« AUJOURD'HUI, on estime entre 50 000 et 70 000 le nombre de séropositifs ou malades du sida en France concernés par la recherche d'emploi et/ou le maintien dans l'emploi. Près de 50 % des personnes séropositives sont sans emploi, alors que deux personnes sur trois souhaitent reprendre une activité. Près de 30 % des personnes contaminées depuis 1996 ont perdu leur emploi à cause du VIH/sida », affirme Sidaction. Dans le cadre du mois consacré à la lutte contre les discriminations liées au VIH/sida organisé par le collectif Grande Cause nationale, l'association présidée par Pierre Bergé a organisé à l'Ecole nationale de santé publique (Ensp) de Rennes un séminaire, « VIH et Emploi », en partenariat avec la Société française de lutte contre le sida (Sfls) et l'Union nationale des associations de lutte contre le sida (Unals).
Progrès médical, difficultés sociales.
Un état des lieux était nécessaire. Après vingt-cinq ans d'épidémie, l'infection par le VIH est devenue une maladie « au long cours », mais qui reste évolutive. « Nous ne maîtrisons pas encore tous les facteurs de la maladie, notamment en termes d'usure de l'organisme due au virus et/ou aux traitements (vieillissement accéléré, affections cardio-vasculaires, modifications osseuses, etc.) », explique l'association. Ce qui complique le maintien d'une activité professionnelle ou le retour à l'emploi après un inactivité prolongée (de plusieurs années, en général). Pour ceux qui vivaient déjà dans la précarité avant leur contamination ou la découverte de leur séropositivité, le cumul des deux handicaps accentue les difficultés. D'autant plus que « la perception de la maladie et des malades du sida dans le milieu professionnel nécessite encore un travail important d'information et de prévention, aussi bien pour les employeurs, les salariés, les syndicats que pour les médecins du travail », explique l'association.
Si les multithérapies ont apporté un réel espoir aux personnes séropositives qui peuvent de nouveau se projeter dans l'avenir, sur le plan économique et social, elles n'ont pas bouleversé leur vie. Brigitte, séropositive, témoigne : « C'est difficile de vivre avec le VIH, surtout quand on essaye d'avoir une vie positive, mais en parler à qui ? Comment ? Et puis, financièrement, comment on fait avec 436 euros par mois avec un enfant ? J'étais comptable. Après huit ans d'arrêt de travail et 20 kg en moins, allez donc retrouver du travail... »

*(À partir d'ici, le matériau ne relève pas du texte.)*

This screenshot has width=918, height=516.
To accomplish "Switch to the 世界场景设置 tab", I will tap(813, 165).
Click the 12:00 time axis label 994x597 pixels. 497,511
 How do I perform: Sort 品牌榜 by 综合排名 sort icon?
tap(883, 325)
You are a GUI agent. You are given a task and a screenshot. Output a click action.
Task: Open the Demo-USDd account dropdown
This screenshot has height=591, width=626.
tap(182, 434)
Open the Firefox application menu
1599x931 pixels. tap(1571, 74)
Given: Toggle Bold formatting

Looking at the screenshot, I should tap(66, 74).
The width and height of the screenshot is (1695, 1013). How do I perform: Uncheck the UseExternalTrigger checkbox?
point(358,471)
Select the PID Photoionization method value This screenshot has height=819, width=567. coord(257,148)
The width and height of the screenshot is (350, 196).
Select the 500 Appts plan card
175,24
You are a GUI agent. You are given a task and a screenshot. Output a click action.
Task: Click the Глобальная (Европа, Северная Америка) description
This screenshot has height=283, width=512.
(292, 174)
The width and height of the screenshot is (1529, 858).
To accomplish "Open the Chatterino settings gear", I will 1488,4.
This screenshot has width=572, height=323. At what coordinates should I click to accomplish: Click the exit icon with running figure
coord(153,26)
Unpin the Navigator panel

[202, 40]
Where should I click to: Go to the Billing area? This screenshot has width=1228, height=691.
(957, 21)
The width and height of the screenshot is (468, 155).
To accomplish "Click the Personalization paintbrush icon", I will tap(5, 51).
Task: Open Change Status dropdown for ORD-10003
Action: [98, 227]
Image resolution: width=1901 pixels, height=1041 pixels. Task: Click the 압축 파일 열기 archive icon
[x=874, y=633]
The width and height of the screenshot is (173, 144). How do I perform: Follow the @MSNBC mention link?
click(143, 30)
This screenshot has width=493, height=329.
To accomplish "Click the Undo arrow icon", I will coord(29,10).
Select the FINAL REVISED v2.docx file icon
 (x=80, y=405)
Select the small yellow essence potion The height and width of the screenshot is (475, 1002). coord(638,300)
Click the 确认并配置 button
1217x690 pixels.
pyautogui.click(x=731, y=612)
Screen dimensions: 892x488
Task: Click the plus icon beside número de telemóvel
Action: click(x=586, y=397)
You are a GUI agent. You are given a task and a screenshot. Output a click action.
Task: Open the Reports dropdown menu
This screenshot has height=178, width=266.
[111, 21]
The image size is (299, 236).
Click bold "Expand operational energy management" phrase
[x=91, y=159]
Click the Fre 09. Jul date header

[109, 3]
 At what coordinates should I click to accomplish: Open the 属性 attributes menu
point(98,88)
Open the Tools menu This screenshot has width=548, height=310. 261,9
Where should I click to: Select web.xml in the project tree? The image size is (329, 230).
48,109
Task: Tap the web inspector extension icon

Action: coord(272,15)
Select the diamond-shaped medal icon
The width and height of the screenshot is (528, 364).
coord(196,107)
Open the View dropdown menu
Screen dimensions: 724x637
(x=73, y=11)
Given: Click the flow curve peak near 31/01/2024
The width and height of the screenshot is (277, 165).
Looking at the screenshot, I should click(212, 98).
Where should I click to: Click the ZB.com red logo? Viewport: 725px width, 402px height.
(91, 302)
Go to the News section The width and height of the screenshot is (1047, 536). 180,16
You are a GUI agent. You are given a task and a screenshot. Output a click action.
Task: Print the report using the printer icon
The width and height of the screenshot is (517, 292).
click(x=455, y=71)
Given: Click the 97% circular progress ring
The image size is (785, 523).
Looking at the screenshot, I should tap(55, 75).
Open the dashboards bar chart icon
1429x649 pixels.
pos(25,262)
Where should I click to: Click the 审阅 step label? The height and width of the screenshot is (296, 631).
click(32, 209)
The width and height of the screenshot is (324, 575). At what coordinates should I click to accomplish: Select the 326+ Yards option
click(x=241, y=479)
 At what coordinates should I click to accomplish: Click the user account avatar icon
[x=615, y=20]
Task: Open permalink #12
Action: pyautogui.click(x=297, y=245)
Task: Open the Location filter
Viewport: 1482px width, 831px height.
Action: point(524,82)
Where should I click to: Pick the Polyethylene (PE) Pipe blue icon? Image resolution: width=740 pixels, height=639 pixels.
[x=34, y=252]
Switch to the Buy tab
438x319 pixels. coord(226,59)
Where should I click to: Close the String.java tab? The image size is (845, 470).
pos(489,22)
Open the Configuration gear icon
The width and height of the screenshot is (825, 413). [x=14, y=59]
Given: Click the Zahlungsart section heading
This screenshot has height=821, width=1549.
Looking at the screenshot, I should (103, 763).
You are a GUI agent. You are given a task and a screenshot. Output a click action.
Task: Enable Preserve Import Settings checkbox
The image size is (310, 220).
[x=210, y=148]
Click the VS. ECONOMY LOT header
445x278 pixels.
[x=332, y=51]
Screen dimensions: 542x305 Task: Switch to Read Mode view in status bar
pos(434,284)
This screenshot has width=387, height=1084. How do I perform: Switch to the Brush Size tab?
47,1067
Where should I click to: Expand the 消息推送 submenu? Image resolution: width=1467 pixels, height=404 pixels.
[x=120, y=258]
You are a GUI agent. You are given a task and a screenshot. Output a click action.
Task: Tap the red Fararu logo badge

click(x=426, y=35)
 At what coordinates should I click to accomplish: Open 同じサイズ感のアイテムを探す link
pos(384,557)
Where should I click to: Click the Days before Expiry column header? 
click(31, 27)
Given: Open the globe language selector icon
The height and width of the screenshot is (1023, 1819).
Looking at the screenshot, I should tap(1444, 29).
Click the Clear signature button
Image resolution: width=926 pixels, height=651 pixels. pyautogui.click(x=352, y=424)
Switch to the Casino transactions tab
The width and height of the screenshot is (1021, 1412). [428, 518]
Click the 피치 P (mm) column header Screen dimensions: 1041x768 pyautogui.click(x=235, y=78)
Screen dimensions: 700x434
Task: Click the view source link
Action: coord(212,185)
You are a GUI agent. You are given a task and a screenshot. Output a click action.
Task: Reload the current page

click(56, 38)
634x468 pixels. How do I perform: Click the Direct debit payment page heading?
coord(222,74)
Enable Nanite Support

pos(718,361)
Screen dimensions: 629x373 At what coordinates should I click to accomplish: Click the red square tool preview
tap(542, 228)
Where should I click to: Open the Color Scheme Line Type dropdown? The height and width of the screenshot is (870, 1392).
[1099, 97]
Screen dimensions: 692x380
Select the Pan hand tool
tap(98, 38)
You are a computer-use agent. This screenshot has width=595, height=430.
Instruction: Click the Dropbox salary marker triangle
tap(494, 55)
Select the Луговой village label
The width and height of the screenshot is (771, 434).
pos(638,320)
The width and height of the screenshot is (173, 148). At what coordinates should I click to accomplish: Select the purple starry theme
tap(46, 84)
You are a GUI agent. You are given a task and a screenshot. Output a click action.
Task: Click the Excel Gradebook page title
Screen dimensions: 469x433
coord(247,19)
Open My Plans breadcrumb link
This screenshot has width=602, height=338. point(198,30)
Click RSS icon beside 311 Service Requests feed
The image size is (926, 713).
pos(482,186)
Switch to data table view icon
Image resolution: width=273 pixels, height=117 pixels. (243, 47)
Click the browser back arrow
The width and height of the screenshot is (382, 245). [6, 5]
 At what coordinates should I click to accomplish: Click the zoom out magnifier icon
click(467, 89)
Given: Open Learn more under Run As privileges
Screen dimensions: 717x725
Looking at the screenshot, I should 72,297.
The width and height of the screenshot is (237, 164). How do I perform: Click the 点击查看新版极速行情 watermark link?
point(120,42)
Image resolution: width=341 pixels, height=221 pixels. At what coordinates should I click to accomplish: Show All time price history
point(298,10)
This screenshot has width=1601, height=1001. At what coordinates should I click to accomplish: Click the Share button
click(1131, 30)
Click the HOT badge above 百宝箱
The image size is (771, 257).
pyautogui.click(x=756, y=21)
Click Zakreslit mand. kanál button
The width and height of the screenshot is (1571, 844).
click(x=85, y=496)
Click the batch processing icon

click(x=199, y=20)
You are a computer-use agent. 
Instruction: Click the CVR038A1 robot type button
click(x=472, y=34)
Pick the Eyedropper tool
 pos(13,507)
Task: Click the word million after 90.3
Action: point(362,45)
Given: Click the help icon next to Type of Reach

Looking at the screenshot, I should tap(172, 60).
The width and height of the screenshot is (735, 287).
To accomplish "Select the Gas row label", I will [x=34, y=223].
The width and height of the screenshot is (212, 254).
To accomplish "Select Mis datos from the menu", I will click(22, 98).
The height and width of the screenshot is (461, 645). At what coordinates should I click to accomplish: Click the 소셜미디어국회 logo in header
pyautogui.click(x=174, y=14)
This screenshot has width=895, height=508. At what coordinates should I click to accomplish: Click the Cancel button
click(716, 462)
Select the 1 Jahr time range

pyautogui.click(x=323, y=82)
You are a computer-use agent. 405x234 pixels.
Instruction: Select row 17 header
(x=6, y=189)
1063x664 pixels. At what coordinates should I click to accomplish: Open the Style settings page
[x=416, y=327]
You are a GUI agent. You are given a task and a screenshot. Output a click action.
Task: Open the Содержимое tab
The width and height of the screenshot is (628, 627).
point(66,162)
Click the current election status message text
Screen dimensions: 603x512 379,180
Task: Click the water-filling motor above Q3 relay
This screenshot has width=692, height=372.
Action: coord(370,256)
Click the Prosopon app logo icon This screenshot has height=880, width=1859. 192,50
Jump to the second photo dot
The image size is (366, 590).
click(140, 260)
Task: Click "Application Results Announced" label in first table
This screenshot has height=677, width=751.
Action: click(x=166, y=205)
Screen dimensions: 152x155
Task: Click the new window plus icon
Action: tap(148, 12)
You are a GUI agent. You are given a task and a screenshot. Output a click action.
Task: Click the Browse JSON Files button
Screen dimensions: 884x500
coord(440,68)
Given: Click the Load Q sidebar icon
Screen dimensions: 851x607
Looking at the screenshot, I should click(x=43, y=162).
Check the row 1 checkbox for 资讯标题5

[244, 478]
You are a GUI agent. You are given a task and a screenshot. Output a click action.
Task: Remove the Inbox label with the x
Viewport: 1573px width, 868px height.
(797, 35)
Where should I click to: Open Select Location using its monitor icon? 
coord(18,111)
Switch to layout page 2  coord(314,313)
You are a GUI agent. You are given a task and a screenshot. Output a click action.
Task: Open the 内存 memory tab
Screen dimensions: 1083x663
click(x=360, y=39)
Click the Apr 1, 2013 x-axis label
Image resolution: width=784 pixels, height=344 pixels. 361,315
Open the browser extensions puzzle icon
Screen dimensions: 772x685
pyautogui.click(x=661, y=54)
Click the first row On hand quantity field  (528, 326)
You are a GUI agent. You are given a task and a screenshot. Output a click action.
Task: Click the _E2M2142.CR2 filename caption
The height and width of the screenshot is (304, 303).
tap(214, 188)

Le nombre de séropositifs est estimé aujourd'hui à 150 000. L'enquête Vespa réalisée par l'Agence nationale de recherches sur le sida a montré que la plupart d'entre eux sont en âge de travailler : les 30-49 ans représentaient 74,3 % des 2 932 patients interrogés entre décembre 2002 et septembre 2003. Parmi les personnes séropositives depuis 1996 sans emploi, 36,8 % ont accédé à un emploi et 63,2 % sont restés sans emploi. Près de la moitié d'entre elles vivent avec moins de 680 euros.
Un dispositif complexe et non spécifique.
Le dispositif législatif (loi de cohésion sociale de décembre 2004 et loi sur le handicap de février 2005) qui régit l'emploi des personnes atteintes reste complexe et ne répond pas spécifiquement aux besoins des patients. « Il est fréquent de constater un écart entre les besoins sociaux des patients et les critères d'attribution (ou de réattribution) d'une allocation (AAH, allocation adulte handicapé, ou Rqth, reconnaissance de qualité de travailleur handicapé) », constate Sidaction. Surtout, le dispositif - et ce n'est pas son objectif - « ne répond pas aux freins psychologiques des employeurs potentiels ou des futurs collègues de travail ».
En s'appuyant sur les expériences de son propre réseau et celles d'autres associations qui s'occupent de demandeurs d'emploi en difficulté, Sidaction tente de mettre en place des solutions innovantes susceptibles d'accompagner les personnes atteintes afin de les aider à créer leur propre revenu et de les rendre plus autonomes. Un centre de ressources régional VIH et Emploi devrait voir le jour avant la fin de 2005 en Ile-de-France. L'expérience devrait être étendue à Paca, deuxième région de France la plus touchée par l'épidémie. Il s'agira d'une structure collégiale légère aux missions complémentaires à celles de l'Anpe, un guichet unique qui centralisera tous les paramètres de chaque demandeur d'emploi (situation médicale et sociale) et lui proposera un accompagnement permanent et individualisé en vue de créer son propre revenu. Cofinancé par le Fonds social européen, le conseil régional d'Ile-de-France, le conseil général de Paris et Sidaction, le centre constituera la première structure privée en France d'aide au retour et au maintien dans l'emploi des personnes infectées par le VIH/sida.